Chegou a hora de abrir espaço para os artistas que buscam inovação de Valor, que arriscam em sua busca pelo público. O conceito de inovação de valor é diferente do experimentalismo dos filmes de festival. Inovação de valor é para artistas que buscam inovar e descobrir novos públicos e novas formas de se conectar com eles. E para arriscar fazer filmes comerciais a partir de obras ousadas. Pois como mostrou Hollywood , é dando poder a artistas considerados marginais ou malucos que o cinema reconquistou o público.
O cinema brasileiro de hoje é, sem dúvida, muito profissional. Temos ótimos fotógrafos, ótima arte, otimo tudo. Os roteiros também são tecnicamente impecáveis. Tem os pontos de virada direitinho. Parabéns a todos. Só falta uma coisinha: ousadia.
artistas ousados ficaram presos no mercado de festivais e fazem ousadias sem repercussão e presas a pauta da esquerda identitaria, que controla os Festivais. E, após anos na bolha, fazem ousadias que só eles mesmo entendem.
A indústria mesmo, os filmes de mercado, são realizados por diretores mais técnicos que executam bem o trabalho. Já os roteiros são feitos, em geral, sem autoria forte.
A crença atual para a criação é a sala de roteiros, método que dissolve a autoria entre vários escritores. E, para complementar, o sistema tem vários pareceristas em todas as etapas que garantem que o roteiro siga os valores de nossa época.
Um exemplo: uma das grandes preocupações dos pareceristas hoje é que o filme não deve ofender ninguém. Eles têm motivos reais para se preocupar com isso: têm medo do cancelamento e de processos jurídicos que são abusivos no Brasil.
Isso tem gerado filmes sem vitalidade e sem polêmica, que não impactam o público. O audiovisual serve para catalisar debates. Os filmes de mais sucesso sempre fazem isso. Seja debates políticos sociais ("Tropa de Elite"), seja debates comportamentais (como as comédias). Mas a polêmica e o escândalo são parte importante de toda obra. É parte importante, também da campanha de lançamento.
Isso tudo hoje é cortado. O medo da polêmica tem afastado o público do audiovisual brasileiro. Qual filme brasileiro dos últimos anos gerou polêmica pública?
Com medo da polêmica, o cinema começou a realizar homenagens a músicos e artistas. Algo que o documentário já fazia há anos chegou também à ficção. Ou faz filmes para a bolha de esquerda que fazem o sucesso relativo.

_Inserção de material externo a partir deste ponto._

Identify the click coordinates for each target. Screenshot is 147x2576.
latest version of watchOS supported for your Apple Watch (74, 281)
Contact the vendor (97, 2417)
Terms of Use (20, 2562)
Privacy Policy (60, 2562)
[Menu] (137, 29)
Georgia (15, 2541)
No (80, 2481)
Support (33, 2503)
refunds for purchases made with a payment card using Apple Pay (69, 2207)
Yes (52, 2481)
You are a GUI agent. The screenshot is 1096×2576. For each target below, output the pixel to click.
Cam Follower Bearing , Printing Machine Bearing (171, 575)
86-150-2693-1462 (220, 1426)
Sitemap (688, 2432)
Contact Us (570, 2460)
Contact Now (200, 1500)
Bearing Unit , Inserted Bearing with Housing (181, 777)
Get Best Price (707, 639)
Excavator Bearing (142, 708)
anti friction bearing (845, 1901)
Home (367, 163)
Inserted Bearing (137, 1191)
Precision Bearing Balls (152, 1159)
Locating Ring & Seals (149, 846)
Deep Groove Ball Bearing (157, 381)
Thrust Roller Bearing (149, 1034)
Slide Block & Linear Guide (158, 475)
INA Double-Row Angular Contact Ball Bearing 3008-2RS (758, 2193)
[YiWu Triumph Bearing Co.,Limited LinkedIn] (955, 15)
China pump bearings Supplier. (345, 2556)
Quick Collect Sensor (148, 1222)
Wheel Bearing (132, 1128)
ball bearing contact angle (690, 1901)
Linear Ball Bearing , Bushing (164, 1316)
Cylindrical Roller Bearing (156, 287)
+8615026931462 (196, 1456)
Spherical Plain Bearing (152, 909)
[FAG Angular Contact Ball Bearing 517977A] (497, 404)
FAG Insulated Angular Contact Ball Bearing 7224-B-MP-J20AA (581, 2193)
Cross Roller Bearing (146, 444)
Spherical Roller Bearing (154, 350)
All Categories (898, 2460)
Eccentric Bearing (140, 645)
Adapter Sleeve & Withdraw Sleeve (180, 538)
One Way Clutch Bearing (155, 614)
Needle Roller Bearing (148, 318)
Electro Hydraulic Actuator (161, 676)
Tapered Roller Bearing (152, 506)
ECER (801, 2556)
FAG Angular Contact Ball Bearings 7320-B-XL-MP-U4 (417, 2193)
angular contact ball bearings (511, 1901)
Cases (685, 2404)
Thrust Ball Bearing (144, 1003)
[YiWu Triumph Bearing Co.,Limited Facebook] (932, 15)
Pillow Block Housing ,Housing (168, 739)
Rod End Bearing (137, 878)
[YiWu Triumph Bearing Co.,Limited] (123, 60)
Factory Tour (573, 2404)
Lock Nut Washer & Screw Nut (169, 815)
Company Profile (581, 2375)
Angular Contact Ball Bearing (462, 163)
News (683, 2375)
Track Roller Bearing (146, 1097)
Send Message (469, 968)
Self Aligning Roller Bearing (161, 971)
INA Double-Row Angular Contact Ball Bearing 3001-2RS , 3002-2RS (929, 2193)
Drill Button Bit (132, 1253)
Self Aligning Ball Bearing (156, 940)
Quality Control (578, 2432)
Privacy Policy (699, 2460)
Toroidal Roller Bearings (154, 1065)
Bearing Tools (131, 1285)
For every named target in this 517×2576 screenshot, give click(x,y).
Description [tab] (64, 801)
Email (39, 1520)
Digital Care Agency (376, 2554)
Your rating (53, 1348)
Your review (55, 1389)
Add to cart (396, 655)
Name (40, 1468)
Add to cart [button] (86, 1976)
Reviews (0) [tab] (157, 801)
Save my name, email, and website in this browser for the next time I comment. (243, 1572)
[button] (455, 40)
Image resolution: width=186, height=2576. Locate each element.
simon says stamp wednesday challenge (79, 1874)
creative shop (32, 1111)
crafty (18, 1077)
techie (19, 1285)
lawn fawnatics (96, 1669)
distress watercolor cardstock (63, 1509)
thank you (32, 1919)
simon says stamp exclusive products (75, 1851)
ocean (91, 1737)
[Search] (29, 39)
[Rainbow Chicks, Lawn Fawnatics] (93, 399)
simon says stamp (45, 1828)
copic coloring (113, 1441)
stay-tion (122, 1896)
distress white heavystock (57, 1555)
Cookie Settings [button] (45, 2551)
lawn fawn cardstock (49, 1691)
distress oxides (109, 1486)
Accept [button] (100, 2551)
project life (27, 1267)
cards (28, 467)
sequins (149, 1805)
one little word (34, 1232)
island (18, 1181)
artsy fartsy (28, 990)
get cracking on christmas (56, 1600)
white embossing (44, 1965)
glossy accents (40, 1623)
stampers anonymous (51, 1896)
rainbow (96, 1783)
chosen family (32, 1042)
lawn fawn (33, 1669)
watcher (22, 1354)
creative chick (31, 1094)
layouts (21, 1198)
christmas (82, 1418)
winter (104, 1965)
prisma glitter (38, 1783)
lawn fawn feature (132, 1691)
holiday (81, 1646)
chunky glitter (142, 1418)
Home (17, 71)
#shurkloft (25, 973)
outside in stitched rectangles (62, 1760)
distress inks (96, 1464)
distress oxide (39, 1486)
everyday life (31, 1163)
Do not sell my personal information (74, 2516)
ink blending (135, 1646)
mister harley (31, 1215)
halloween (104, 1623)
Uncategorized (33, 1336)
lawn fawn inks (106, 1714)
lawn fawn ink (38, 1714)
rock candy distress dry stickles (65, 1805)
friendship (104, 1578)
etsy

É o que foi possível fazer em um ambiente onde todos tem medo de polêmica. E é um gênero legal é possível. Mas é pouco para conquistar o público. O que conquista mesmo são as obras polêmicas.
No Brasil de hoje não tem como um Autor Livre existir.
Existem os filmes de baixo orçamento, mas que ficam presos à estética dos festivais de cinema, que há décadas não dialogam com o público. Você pode ser livre naquela bolha sem público, mas na indústria mesmo a liberdade é restrita.
Um dado interessante: grande parte dos autores e roteiristas que sabem dialogar com o público e já fizeram sucesso em cinema e TV ficaram sem trabalho nos últimos anos. Foram abandonados na meia idade, no auge do poder criativo. O cinema brasileiro em crise de público e artistas que já mostraram que sabem fazer são substituídos por jovens inexperientes selecionados por outros critérios, em geral, ligados a questoes como cor da pele, gênero ou opção sexual.
A Ancine sequer pontua o roteirista em sua avaliação. Eles adoram falar que não tem bons roteiros. Mas não falam que o autor é desprestigiado.
E os autores livres, fazem obras ousadas, que vão recuperar o público para o cinema brasileiro. E dá para fazer. A sugestão concreta está no início do artigo. É só ter uma linha de financiamentos no Fundo Setorial para os Artistas Livres.